The lines to return are those below that contain the word "agent".

The data
---------------

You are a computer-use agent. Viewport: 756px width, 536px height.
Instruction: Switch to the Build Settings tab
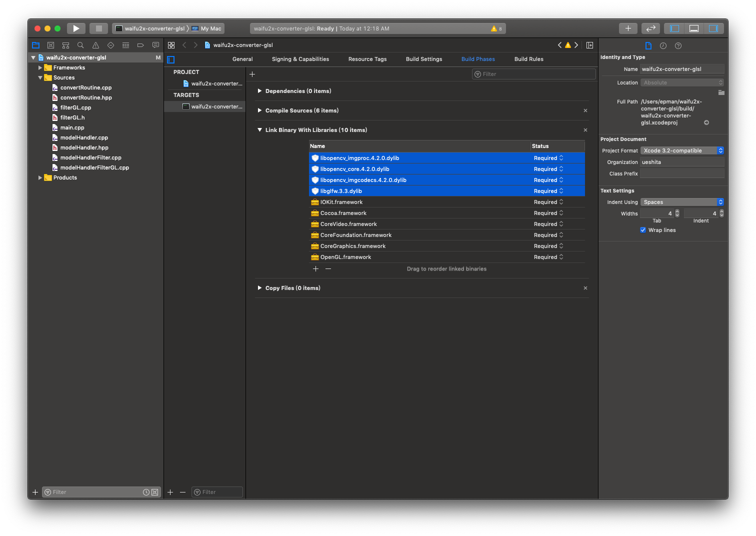pyautogui.click(x=424, y=59)
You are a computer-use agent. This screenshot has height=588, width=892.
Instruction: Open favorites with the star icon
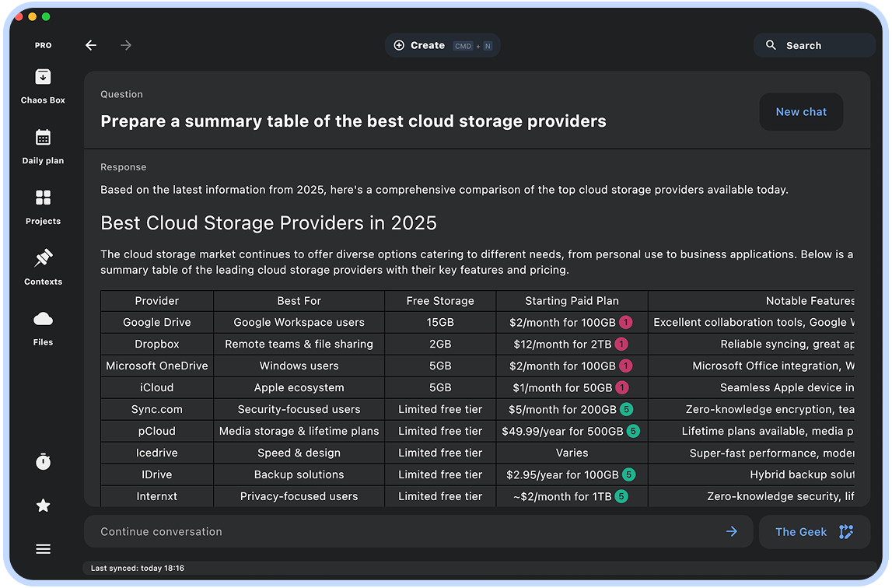pyautogui.click(x=44, y=506)
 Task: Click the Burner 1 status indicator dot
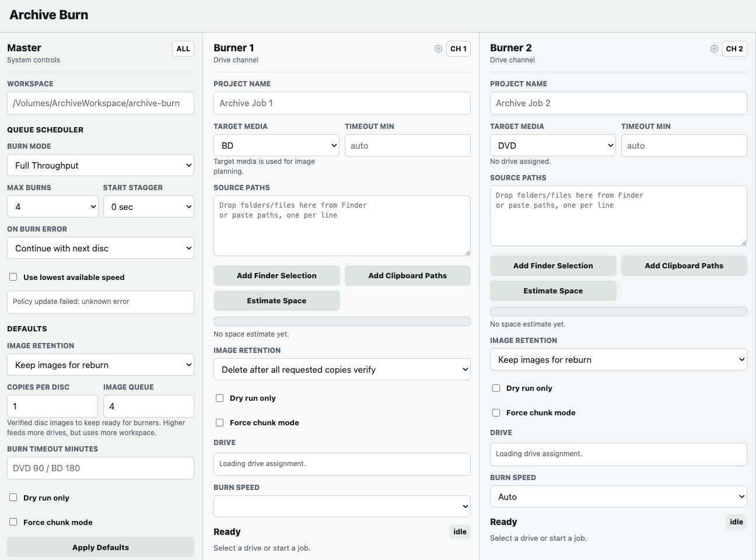pyautogui.click(x=438, y=49)
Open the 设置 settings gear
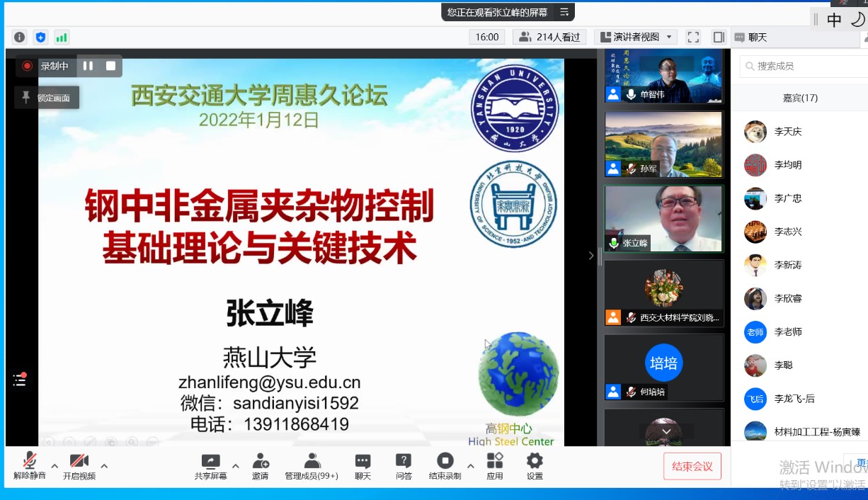The height and width of the screenshot is (500, 868). (x=535, y=466)
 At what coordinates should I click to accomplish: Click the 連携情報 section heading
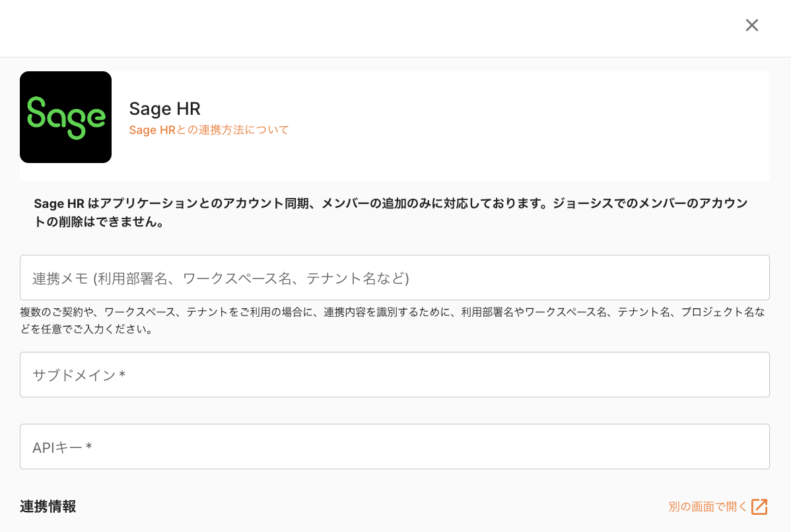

---------------

Completed task
You are a computer-use agent. Viewport: 756px width, 536px height.
You are a computer-use agent. This screenshot has height=588, width=892.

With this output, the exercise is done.